The company will reveal its second plant will produce advanced N3 chips by 2026 and that its current facility will develop even more cutting-edge chips than originally proposed, going from N5 down to N4.
The investment is a big win for Biden after supply-chain issues disrupted the US economy early in his presidency. It comes amid an ongoing chip-war between the US and China, which is the currently the world’s largest semiconductor market.
Bringing advanced chips production ‘back to US’
Joining Biden for his visit will be Apple CEO Tim Cook, TSMC founder Morris Chang, chipmaker Micron’s head Sanjay Mehrotra and NVIDIA founder and CEO Jensen Huang, among others.
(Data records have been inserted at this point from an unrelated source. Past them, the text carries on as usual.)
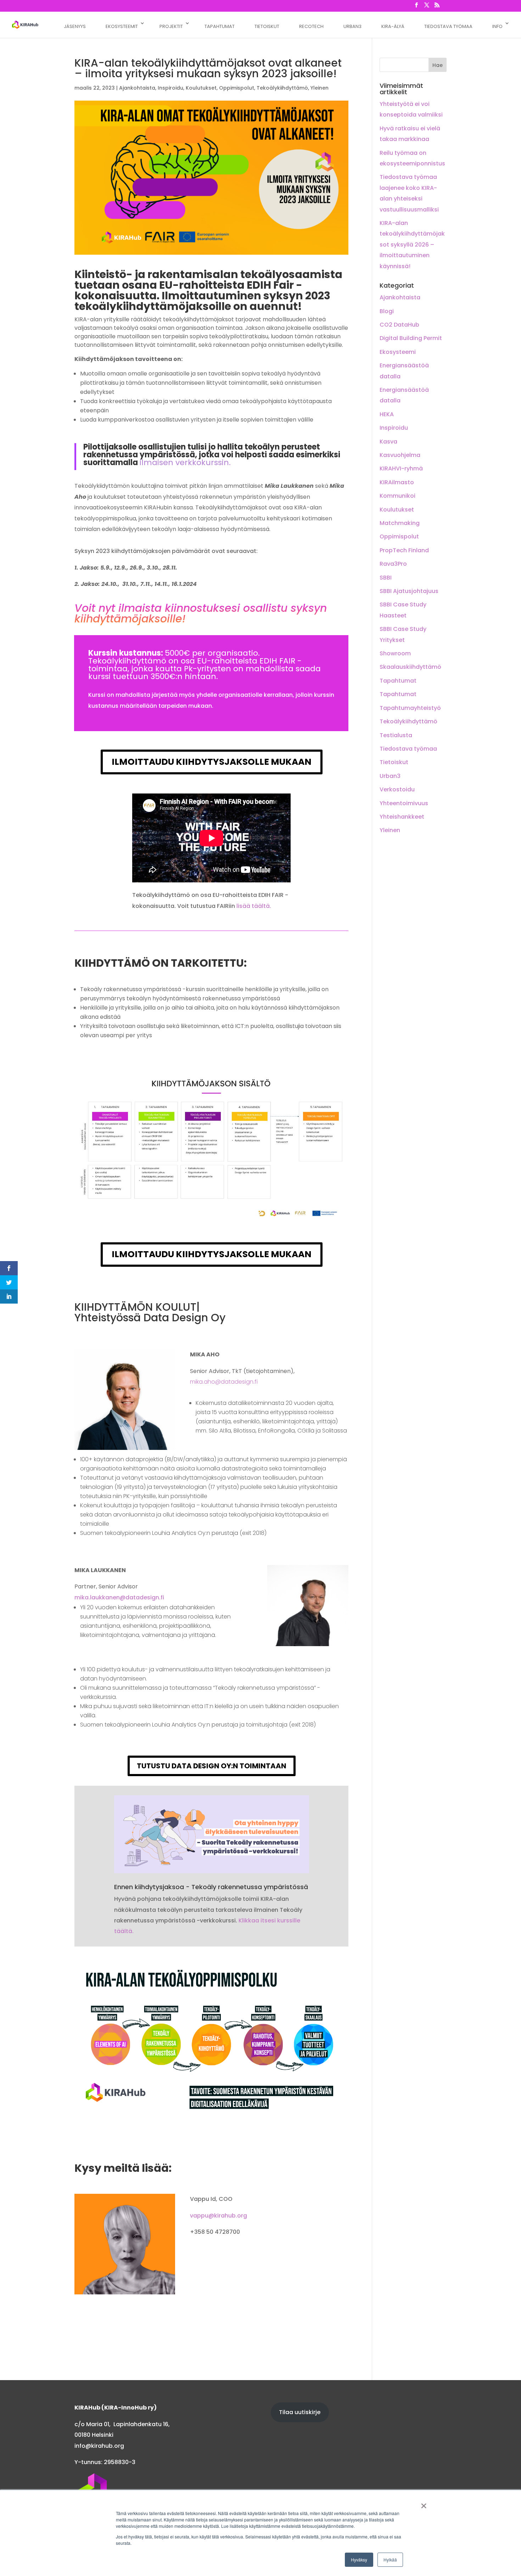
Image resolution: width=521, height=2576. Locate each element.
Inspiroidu (170, 87)
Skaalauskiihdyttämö (410, 667)
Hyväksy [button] (359, 2560)
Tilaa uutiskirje (299, 2412)
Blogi (387, 311)
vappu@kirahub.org (218, 2215)
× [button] (424, 2503)
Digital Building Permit (411, 338)
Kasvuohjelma (400, 455)
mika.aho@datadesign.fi (224, 1382)
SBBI (386, 578)
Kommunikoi (397, 496)
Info (497, 26)
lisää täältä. (253, 906)
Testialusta (396, 735)
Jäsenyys (75, 26)
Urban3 (390, 776)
“Bringing TSMC’s investment to the United States is a masterstroke and a game-changing development for the industry,” NVIDIA’s Huang said in remarks prepared for Tuesday’s event.
TSMC is the world’s largest contract chipmaker and a major supplier to major US hardware manufacturers such as Apple and NVIDIA.
Its dominant position as a maker of chips used in technology from cell phones and cars to fighter jets has sparked concerns of over-reliance on the island, especially as China ramps up military pressure to assert its sovereignty claims.
“The occasion for the president’s travel is to mark a significant milestone that TSMC is reaching in bringing the most advanced semiconductor manufacturing back to the US,” said Brian Deese, director of the White House National Economic Council.